Sa volonté de percer au niveau international en tant qu’artiste le pousse à émigrer à Paris en 1952. Une fois établi dans la capitale française, il en profite pour aller assister aux 24 Heures du Mans de 1955, l’édition marquée par la collision entre la Mercedes 300 SLR de Pierre Levegh et l’Austin Healey de Lance Macklin qui provoqua la mort de 82 personnes, dont le pilote français Pierre Levegh, de son vrai nom Pierre Eugène Alfred Bouillin. Une mort qui frappera par la suite plusieurs pilotes dont Jean Tinguely, grand passionné de sport automobile, était devenu l’ami. On pense en particulier à Jo Siffert. C’est entre autres pour se rapprocher du pilote fribourgeois que Jean Tinguely s’établit dans le village de Neyruz, non loin de Fribourg, à la fin de l’année 1968.

□ □ □ □ □

Consigne => Réécrivez le passage de l'extrait sur Jean Tinguely qui s'ouvre sur les mots contenant « Sa volonté de » et se clôt sur « de l’année 1968. », en y remplaçant « passionné » par « amateur ».

Entrées de données enregistrées =>
□ □ □ □ □

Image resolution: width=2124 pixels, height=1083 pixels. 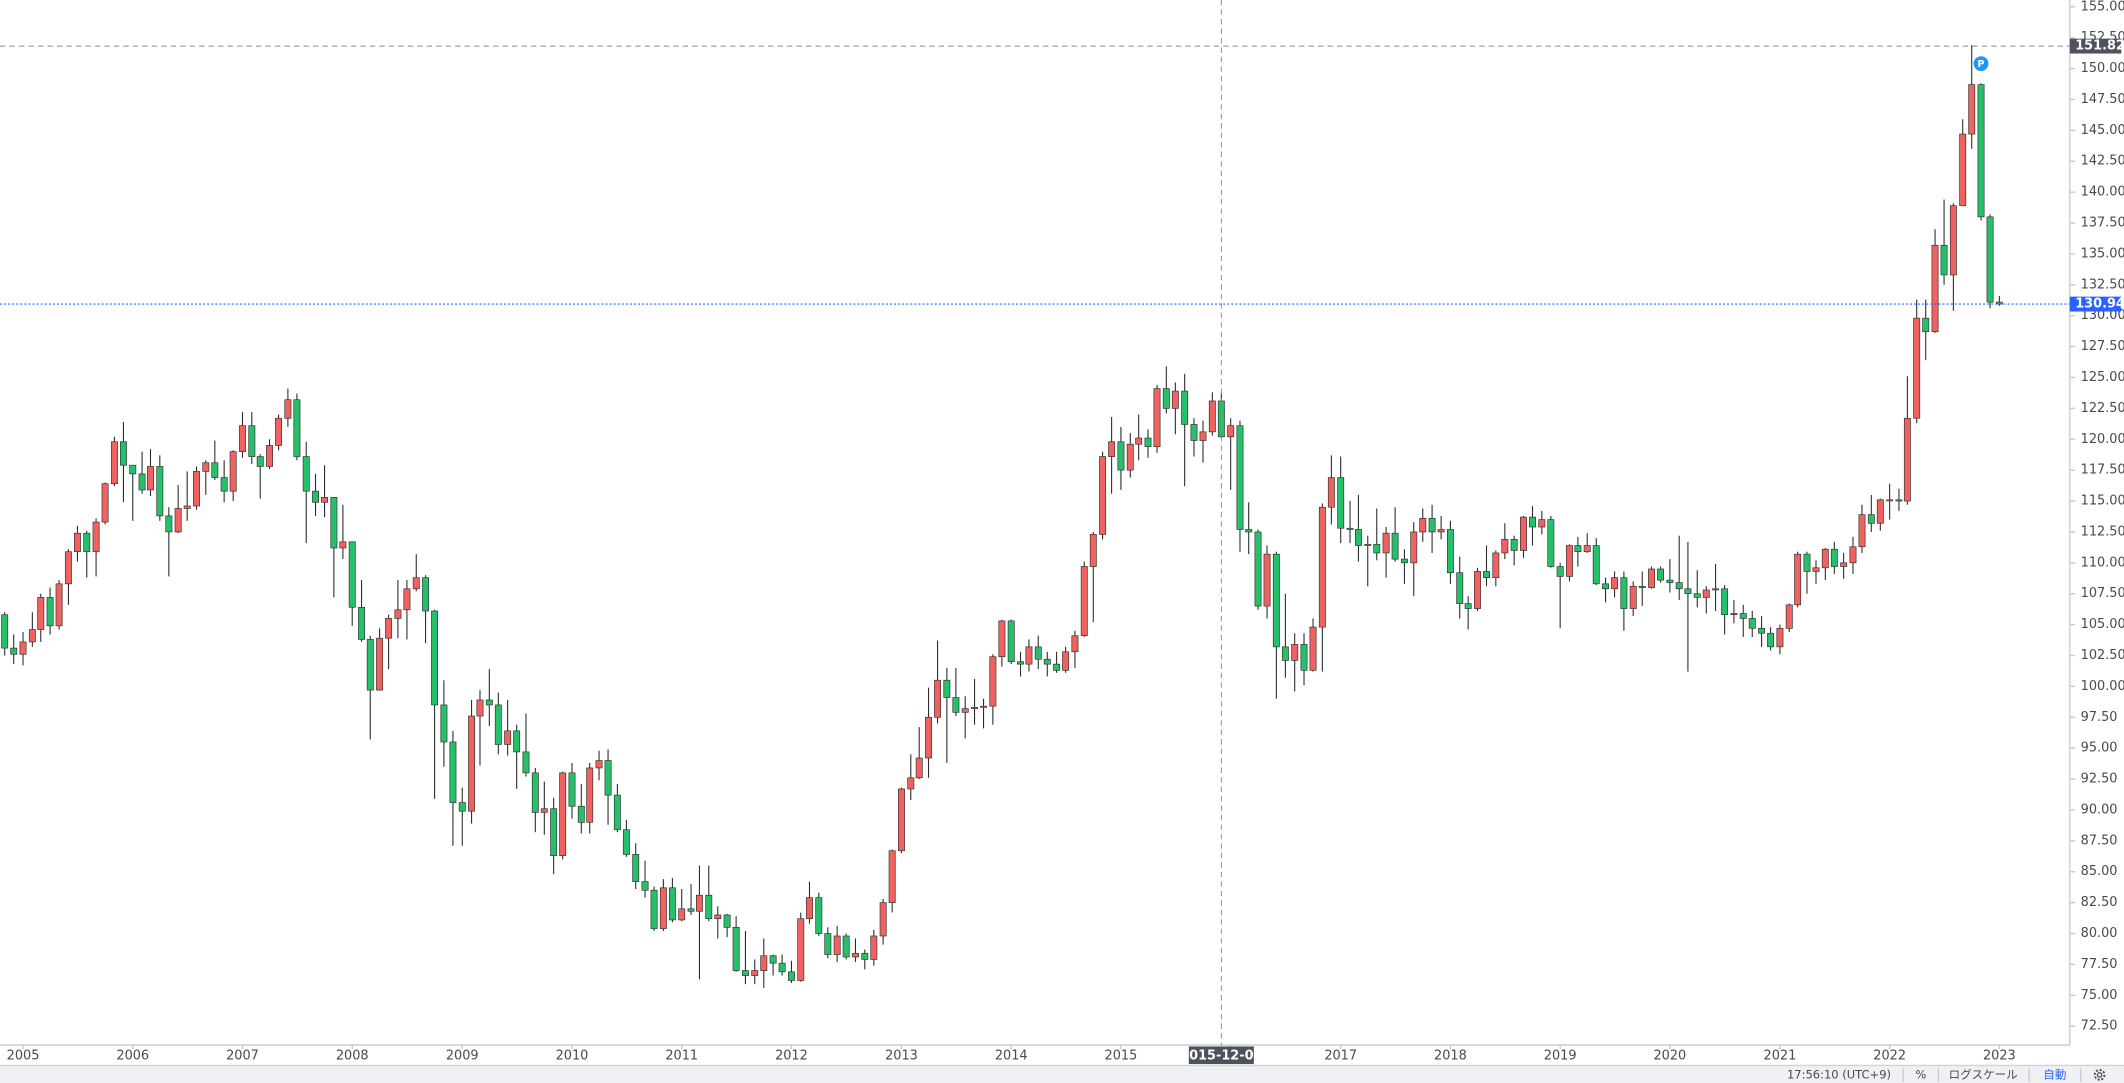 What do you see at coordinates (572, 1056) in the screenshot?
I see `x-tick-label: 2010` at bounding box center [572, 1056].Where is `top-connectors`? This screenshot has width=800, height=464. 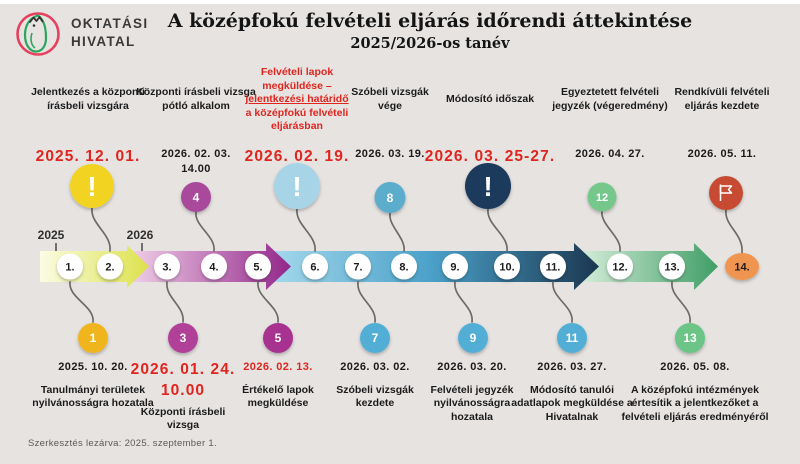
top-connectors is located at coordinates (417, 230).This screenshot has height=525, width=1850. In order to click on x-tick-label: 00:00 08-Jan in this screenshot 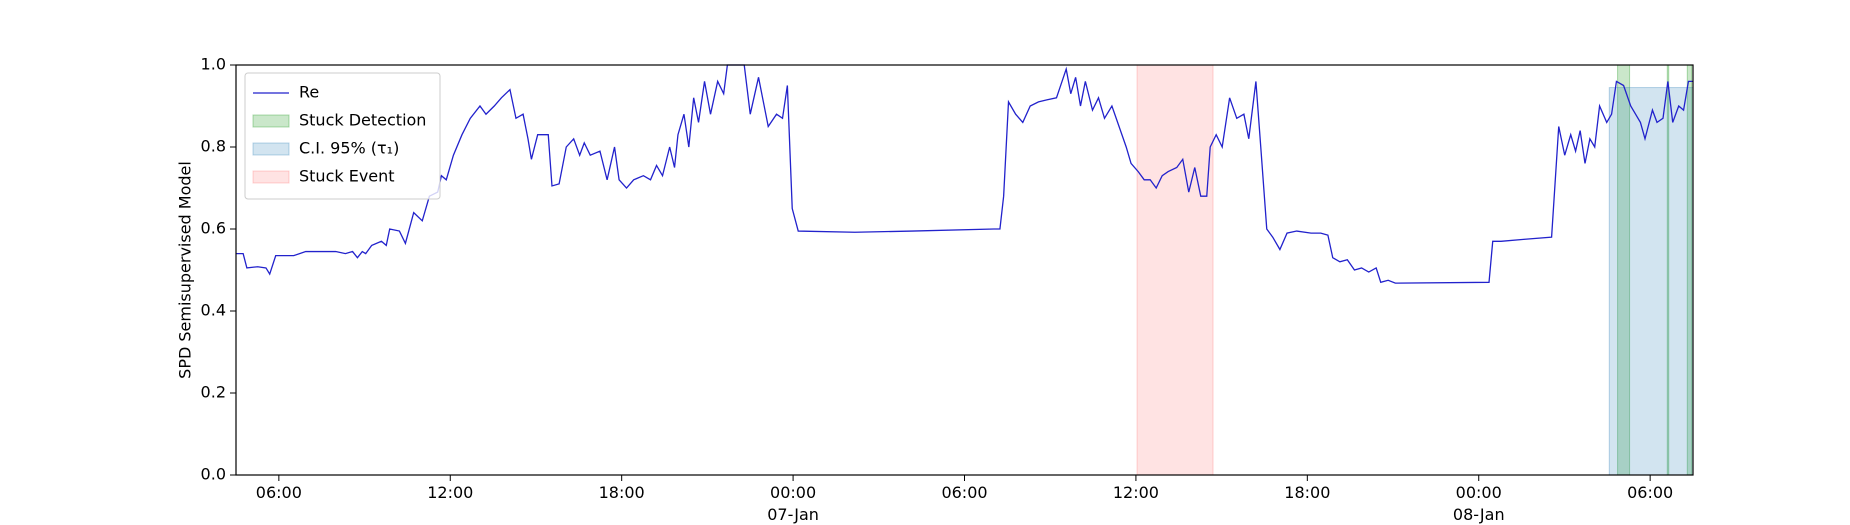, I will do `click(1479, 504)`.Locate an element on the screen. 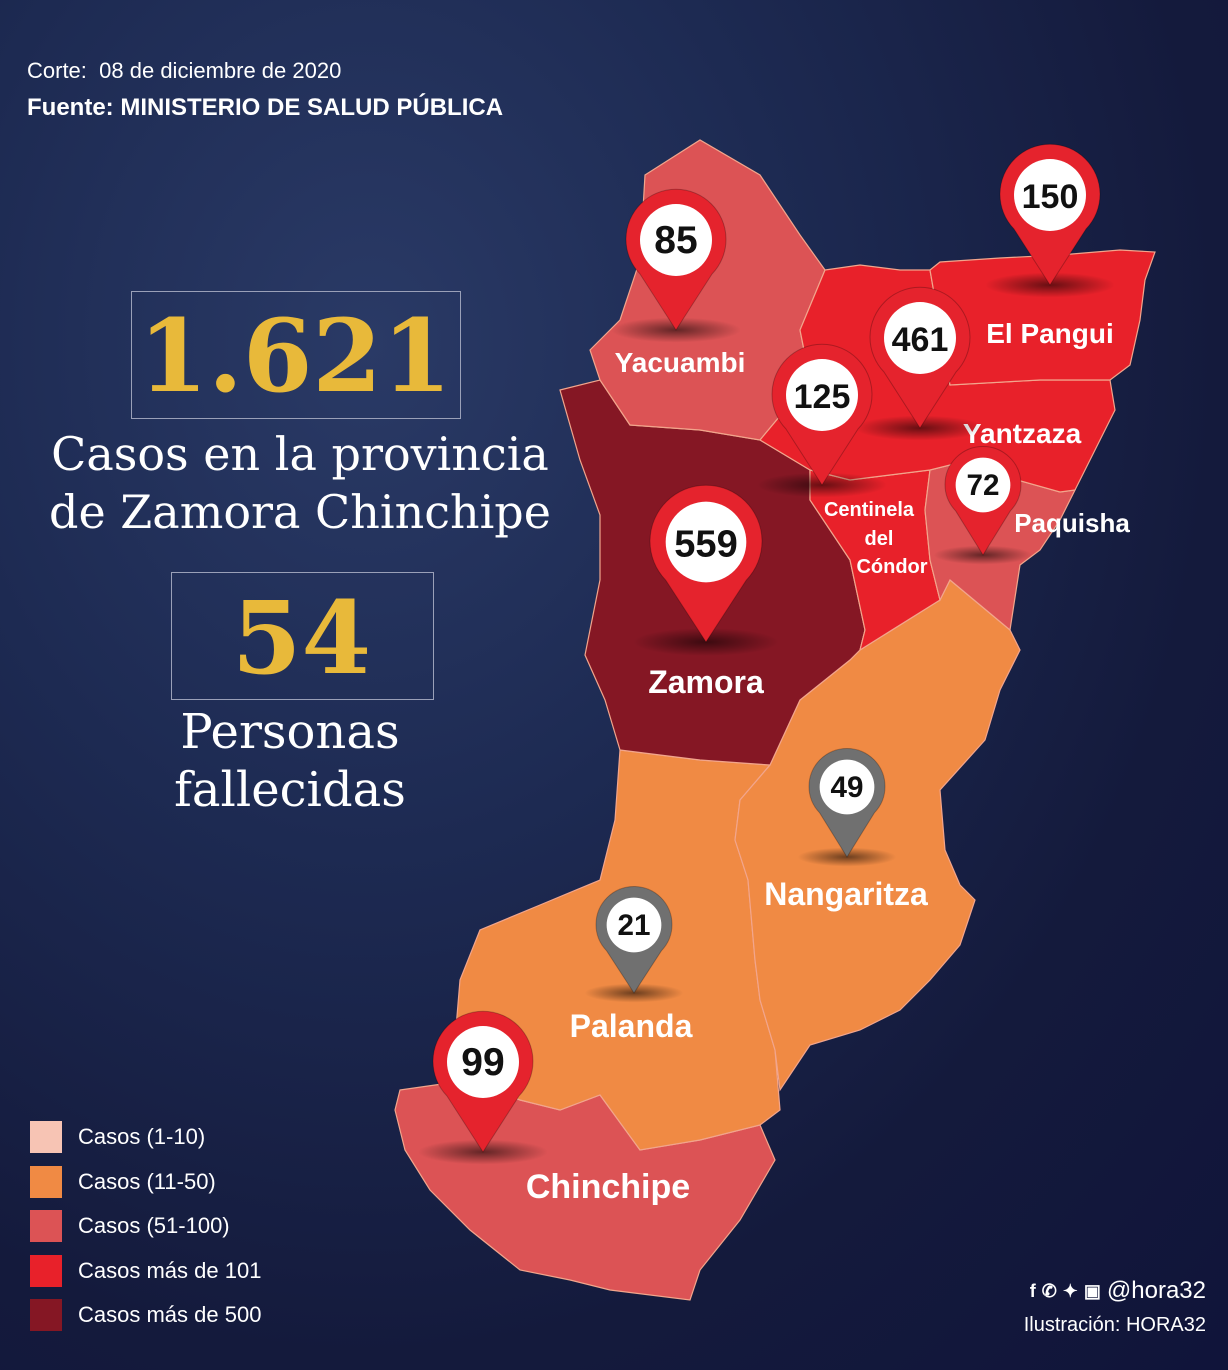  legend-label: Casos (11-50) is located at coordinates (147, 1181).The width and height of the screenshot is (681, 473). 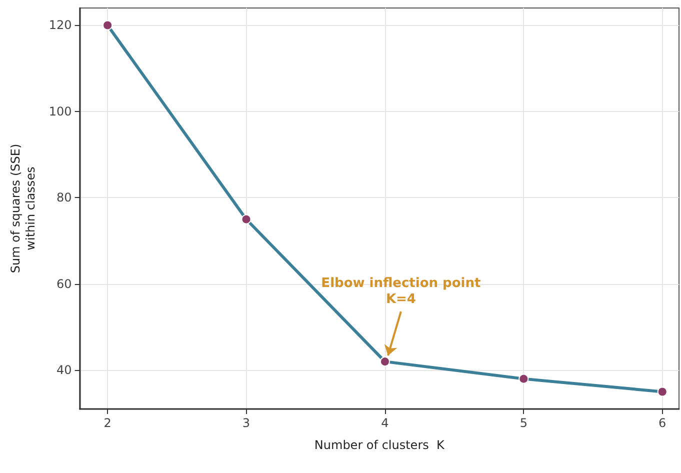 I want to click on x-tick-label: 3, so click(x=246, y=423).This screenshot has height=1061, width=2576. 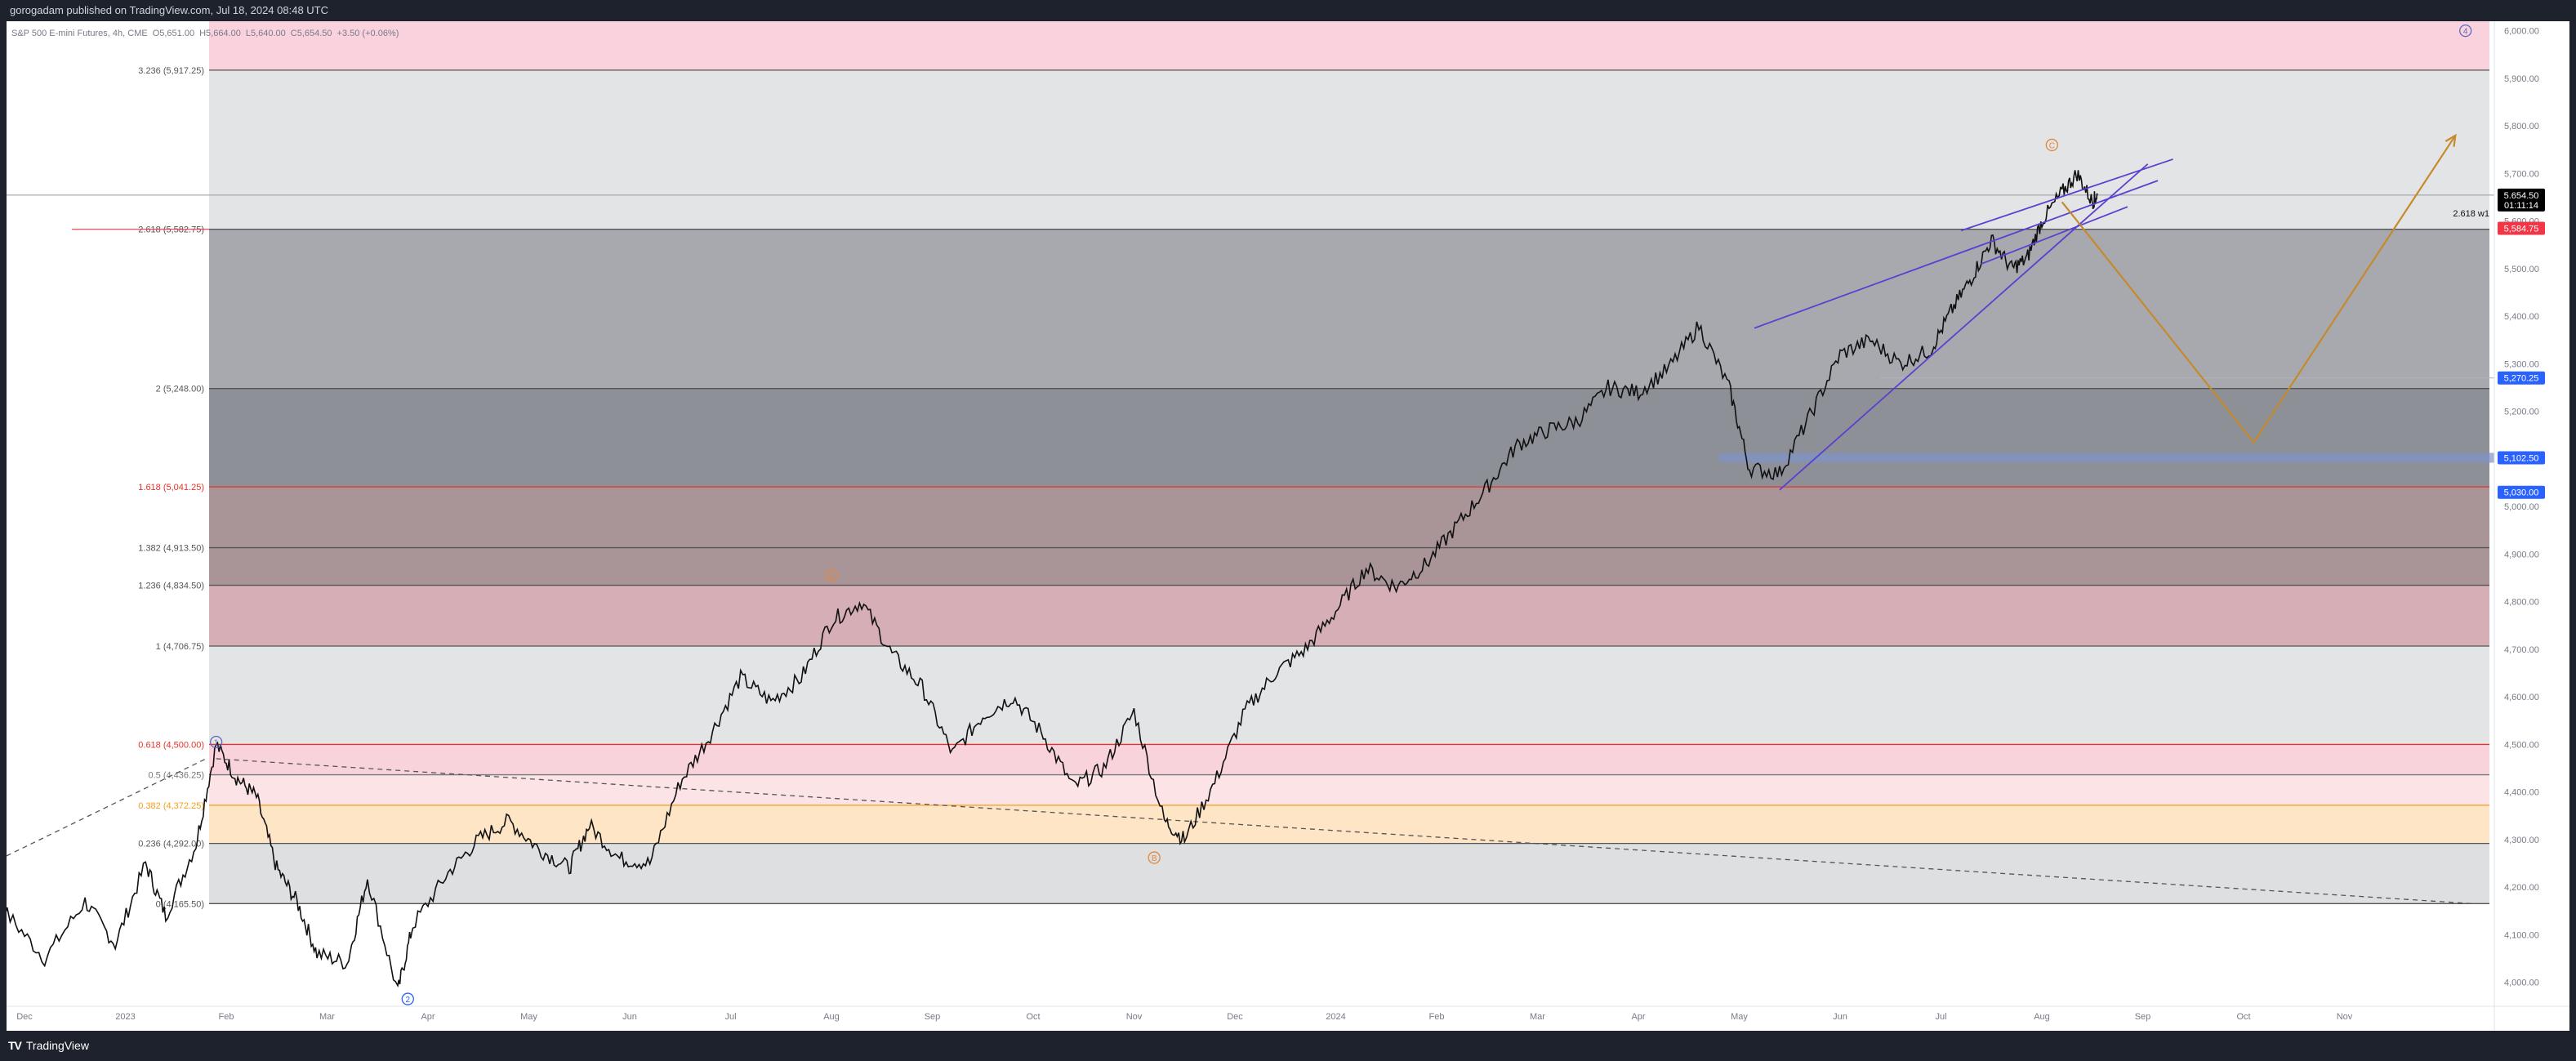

□ □ □ □ □

Résultat attendu =>
Sa volonté de percer au niveau international en tant qu’artiste le pousse à émigrer à Paris en 1952. Une fois établi dans la capitale française, il en profite pour aller assister aux 24 Heures du Mans de 1955, l’édition marquée par la collision entre la Mercedes 300 SLR de Pierre Levegh et l’Austin Healey de Lance Macklin qui provoqua la mort de 82 personnes, dont le pilote français Pierre Levegh, de son vrai nom Pierre Eugène Alfred Bouillin. Une mort qui frappera par la suite plusieurs pilotes dont Jean Tinguely, grand amateur de sport automobile, était devenu l’ami. On pense en particulier à Jo Siffert. C’est entre autres pour se rapprocher du pilote fribourgeois que Jean Tinguely s’établit dans le village de Neyruz, non loin de Fribourg, à la fin de l’année 1968.